A note of appreciation for Luke’s notes from User Interface 13 Conference, on Jared Spool’s keynote, and Peter Merholz’s walk-through of 16 steps his research shows are required to become an experience-driven organization.
Jared’s tack on user-centered design (UCD) dogma corroborates my growing suspicion that for all the attention UCD has garnered in recent years, it is not really proving itself out as well as interaction designers (and users) would like, often because design method and business culture are not really integrated in most organizations. That is, many organizations apply user-centered design methods but the larger business culture still doesn’t understand, thus truly support, those activities, or their roll in overall success. My hunch is that interaction design activities are better supported by “a design-friendly environment” (implying cultural attitudes) than rigorous methods. Though methods will always have their place, of course.
Jared’s use of the 80/20 rule (twenty percent of customers generate eighty percent of revenue) seems off. He is apparently saying that, because we don’t know if we’re measuring the right users when we do user-centered design, it is not useful. Well, if that is true, yes. But is it that hard to find out who that twenty percent are? For a start-up, this may be be so. For a long-standing company, though, it should be easy. Connect design to revenue, and designers to the customers generating it. If I were writing the ad: Got CRM?

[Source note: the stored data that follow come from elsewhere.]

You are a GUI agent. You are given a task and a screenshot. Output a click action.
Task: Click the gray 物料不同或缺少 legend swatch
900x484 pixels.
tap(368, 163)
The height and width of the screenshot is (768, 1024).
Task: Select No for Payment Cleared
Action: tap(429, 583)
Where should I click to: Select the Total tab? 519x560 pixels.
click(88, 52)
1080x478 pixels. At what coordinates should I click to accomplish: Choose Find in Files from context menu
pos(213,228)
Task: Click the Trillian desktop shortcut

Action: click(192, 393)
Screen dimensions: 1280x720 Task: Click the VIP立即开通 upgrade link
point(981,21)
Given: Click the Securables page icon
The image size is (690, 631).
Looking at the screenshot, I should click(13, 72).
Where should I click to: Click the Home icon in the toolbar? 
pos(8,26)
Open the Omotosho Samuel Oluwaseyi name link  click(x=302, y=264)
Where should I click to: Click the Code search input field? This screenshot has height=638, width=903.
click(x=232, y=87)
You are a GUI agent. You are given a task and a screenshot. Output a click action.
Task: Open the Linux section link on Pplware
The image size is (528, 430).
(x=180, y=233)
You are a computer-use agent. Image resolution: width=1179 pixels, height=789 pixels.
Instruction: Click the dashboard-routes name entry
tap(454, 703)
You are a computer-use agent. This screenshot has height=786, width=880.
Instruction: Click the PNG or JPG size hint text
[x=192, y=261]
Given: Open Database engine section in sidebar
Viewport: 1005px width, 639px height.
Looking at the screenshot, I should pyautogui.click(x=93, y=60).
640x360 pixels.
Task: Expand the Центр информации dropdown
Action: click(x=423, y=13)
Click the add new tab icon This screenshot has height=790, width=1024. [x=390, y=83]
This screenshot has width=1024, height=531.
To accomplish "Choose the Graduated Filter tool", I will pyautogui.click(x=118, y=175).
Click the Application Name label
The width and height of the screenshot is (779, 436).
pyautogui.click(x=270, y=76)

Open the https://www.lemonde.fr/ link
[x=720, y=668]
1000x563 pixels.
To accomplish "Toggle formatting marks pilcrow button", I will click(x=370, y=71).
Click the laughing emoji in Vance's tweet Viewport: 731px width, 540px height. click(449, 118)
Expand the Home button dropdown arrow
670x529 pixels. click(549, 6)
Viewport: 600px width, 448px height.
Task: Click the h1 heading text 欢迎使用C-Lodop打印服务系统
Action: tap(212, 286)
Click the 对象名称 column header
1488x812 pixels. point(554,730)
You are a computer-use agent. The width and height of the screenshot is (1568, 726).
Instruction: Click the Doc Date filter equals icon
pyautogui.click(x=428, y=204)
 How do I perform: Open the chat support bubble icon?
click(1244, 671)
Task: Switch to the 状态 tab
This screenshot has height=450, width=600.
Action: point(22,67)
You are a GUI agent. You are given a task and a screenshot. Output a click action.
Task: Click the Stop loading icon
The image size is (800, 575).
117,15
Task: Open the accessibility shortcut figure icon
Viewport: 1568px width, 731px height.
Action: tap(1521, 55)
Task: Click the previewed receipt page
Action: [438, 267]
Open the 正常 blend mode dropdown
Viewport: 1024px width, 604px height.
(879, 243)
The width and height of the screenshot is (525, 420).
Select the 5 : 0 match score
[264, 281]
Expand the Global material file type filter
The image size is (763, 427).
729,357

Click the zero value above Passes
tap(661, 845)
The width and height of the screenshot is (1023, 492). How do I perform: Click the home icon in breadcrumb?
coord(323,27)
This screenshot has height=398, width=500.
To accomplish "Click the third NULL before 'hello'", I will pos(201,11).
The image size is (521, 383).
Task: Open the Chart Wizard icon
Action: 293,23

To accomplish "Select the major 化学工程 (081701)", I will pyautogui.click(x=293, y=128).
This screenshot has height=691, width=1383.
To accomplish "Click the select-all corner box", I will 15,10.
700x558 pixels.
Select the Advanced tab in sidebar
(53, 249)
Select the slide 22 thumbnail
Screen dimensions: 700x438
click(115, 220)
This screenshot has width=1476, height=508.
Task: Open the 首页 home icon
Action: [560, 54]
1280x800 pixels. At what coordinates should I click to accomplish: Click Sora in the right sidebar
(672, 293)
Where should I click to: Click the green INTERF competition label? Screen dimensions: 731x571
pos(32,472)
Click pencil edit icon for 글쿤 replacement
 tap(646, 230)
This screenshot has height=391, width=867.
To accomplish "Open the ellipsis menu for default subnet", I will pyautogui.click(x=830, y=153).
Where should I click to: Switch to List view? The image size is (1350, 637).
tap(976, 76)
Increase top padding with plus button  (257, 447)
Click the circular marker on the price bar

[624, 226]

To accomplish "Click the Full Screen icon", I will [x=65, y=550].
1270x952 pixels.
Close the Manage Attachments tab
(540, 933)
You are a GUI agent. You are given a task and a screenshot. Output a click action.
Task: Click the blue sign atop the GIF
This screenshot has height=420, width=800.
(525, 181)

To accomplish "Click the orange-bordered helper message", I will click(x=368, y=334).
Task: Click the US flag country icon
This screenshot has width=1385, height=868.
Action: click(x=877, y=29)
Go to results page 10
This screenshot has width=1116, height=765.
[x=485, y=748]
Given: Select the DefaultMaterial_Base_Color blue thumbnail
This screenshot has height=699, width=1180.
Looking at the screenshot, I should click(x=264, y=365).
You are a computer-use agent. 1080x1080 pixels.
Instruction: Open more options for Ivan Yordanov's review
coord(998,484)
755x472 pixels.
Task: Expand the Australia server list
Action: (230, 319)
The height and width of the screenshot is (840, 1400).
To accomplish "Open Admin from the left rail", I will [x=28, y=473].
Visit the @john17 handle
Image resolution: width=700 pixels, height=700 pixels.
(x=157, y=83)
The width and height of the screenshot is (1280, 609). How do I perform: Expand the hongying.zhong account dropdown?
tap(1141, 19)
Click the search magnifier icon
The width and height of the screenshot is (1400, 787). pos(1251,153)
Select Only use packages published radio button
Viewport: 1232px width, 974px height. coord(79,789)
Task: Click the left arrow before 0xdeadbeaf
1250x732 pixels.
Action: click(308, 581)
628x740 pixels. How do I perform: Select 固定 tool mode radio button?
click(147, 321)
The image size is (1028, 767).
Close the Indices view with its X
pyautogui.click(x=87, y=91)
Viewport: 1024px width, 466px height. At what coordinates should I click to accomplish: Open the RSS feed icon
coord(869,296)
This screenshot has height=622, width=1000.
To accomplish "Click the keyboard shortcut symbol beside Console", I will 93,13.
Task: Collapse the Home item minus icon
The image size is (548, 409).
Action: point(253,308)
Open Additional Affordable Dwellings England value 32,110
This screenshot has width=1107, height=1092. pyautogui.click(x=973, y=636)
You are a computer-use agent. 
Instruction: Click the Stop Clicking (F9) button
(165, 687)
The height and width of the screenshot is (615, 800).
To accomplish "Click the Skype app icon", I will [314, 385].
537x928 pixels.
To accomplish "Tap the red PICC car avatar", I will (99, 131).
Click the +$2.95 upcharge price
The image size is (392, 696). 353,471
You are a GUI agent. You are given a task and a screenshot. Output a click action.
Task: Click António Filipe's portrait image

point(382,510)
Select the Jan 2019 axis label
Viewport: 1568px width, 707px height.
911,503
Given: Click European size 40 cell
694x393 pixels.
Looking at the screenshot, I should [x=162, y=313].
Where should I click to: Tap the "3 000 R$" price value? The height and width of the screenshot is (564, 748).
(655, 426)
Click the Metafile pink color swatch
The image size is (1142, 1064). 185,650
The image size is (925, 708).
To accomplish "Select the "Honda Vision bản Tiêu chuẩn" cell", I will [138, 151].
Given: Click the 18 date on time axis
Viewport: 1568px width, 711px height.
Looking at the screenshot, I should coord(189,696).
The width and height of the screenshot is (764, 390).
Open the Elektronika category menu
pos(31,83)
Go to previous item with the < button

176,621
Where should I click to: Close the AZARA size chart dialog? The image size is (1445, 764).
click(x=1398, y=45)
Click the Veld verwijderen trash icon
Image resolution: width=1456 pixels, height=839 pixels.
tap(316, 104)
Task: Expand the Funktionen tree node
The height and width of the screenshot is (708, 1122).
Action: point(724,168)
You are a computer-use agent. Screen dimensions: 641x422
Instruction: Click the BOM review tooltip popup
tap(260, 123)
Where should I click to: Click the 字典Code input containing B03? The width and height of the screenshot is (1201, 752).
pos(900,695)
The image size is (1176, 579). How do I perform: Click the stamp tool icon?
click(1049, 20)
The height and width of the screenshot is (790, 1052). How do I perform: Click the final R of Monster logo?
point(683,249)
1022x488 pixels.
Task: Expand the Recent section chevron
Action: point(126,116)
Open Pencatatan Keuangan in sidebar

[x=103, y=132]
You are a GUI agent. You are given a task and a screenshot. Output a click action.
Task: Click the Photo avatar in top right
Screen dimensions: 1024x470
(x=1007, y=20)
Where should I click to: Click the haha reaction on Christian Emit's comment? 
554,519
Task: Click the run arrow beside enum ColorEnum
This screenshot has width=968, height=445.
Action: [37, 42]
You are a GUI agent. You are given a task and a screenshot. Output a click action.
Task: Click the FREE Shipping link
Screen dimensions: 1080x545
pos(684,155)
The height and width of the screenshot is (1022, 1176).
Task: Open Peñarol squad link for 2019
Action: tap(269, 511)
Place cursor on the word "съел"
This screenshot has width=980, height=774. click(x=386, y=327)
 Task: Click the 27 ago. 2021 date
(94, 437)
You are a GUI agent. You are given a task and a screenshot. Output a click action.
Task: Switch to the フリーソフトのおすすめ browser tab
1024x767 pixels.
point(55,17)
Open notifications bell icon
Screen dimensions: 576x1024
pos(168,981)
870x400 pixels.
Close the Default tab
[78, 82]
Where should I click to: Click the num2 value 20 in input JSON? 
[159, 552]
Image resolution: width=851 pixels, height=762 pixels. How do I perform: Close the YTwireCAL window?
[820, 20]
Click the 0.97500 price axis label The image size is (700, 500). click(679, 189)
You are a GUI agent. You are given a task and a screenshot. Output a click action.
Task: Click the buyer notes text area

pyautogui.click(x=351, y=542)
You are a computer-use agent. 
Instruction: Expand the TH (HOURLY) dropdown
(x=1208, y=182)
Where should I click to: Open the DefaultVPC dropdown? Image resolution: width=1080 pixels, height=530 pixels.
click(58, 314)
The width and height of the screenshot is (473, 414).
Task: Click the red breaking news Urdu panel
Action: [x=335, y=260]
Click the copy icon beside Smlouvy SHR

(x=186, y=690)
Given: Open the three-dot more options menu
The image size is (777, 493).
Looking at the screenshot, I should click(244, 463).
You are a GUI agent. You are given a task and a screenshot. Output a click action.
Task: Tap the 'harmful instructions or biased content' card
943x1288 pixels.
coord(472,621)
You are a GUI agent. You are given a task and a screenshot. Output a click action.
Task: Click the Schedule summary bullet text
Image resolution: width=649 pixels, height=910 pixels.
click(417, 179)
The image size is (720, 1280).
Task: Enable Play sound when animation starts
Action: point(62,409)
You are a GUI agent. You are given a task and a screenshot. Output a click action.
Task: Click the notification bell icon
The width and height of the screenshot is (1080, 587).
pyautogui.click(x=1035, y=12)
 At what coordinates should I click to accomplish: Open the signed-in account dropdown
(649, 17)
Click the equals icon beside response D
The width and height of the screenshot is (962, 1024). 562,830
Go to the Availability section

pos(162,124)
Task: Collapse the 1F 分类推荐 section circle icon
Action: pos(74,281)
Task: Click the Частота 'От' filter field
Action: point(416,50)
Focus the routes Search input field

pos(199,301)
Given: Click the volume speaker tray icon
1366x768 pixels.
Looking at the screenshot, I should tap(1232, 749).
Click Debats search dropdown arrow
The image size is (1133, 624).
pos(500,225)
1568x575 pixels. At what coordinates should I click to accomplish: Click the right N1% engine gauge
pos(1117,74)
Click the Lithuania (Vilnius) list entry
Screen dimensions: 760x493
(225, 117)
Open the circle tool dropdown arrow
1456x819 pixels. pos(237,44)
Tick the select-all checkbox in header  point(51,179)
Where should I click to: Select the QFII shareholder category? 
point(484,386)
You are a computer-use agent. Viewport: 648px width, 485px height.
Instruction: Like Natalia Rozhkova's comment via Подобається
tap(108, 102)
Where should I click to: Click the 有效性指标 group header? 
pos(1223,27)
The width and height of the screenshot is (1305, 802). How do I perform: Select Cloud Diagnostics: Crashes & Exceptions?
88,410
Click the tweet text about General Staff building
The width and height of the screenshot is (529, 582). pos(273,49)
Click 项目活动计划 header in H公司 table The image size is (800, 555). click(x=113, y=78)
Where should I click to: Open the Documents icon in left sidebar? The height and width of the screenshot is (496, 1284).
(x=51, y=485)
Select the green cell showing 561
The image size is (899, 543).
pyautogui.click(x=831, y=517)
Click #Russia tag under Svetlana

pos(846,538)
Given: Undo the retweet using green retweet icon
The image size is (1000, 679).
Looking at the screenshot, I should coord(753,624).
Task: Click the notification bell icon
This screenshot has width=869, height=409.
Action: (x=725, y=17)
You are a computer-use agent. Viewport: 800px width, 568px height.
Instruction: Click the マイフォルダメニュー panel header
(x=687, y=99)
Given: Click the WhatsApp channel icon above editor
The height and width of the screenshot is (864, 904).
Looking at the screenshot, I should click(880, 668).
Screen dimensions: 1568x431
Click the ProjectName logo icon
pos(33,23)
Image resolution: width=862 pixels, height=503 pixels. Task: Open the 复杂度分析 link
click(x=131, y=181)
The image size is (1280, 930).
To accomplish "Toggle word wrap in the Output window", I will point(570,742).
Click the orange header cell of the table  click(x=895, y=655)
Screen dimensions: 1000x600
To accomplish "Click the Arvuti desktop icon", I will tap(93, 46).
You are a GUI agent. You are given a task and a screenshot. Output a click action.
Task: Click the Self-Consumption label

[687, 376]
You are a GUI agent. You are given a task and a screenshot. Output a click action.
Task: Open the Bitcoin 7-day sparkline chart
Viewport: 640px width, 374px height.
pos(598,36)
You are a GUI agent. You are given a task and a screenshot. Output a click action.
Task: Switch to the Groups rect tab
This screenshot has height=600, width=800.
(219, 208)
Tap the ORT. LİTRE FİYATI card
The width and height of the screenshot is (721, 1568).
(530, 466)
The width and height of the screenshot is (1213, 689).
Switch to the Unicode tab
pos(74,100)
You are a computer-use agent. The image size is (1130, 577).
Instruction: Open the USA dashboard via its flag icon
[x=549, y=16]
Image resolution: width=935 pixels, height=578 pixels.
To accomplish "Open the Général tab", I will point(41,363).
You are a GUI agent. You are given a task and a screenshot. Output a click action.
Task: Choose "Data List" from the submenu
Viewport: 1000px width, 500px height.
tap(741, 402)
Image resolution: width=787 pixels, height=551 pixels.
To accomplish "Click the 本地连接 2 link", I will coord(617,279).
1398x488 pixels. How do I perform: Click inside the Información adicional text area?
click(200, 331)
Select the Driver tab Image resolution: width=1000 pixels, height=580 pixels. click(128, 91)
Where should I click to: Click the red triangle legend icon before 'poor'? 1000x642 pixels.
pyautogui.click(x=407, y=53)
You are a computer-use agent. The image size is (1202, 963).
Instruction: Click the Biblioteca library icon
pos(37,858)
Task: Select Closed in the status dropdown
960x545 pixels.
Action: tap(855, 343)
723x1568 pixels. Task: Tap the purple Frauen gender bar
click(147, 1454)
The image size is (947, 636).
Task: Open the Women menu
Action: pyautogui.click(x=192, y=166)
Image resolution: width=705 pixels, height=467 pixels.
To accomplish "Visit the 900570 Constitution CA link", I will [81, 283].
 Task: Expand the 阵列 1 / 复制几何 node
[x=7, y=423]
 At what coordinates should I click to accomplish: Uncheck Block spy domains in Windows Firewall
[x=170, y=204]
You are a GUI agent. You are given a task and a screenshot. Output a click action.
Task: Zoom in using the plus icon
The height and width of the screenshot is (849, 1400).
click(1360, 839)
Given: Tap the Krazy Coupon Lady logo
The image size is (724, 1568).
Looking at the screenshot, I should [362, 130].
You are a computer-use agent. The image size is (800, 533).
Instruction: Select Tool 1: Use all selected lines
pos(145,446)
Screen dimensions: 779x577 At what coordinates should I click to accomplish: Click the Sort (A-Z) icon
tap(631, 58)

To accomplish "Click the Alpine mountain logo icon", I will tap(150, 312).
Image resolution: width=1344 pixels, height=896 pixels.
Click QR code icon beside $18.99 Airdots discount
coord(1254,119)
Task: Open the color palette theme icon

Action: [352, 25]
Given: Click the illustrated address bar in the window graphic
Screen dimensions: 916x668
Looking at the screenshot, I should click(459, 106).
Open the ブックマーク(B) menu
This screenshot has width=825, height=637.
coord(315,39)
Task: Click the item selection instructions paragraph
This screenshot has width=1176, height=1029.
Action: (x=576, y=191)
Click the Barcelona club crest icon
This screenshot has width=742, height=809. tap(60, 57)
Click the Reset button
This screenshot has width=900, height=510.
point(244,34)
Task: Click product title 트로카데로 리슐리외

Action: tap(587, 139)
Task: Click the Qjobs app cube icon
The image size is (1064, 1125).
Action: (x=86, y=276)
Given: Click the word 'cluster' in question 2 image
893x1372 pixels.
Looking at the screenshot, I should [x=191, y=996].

For the “three core attributes of user experience: vision, feedback, culture”–there is a world to elaborate on. And Peter Merholz does:
“2) Understand people as people.” Yes! This, too, is extremely edifying to read, coming from such a respected source, speaking to a wide audience at a high profile forum. When I’ve thought about this sort of thing over the past few years, it is has seemed that too many in our profession cling too much to forms (or just the terms, sometimes) of user-centric methods, rather than their essential spirit and intention. The later of which are, admittedly, harder to learn, use, and measure. But I think he’s not just talking about emotional empathy, or candor, or even merely advocating that we improve allowances for the “fudge factor,” or “satisficing,” but duly criticizing us for cleaving too much to research, as if people live and work in zoos, and data about “users,” while holding them in cool contempt; a nation of simpletons who don’t know what they ought to. As if we do… quite the contrary.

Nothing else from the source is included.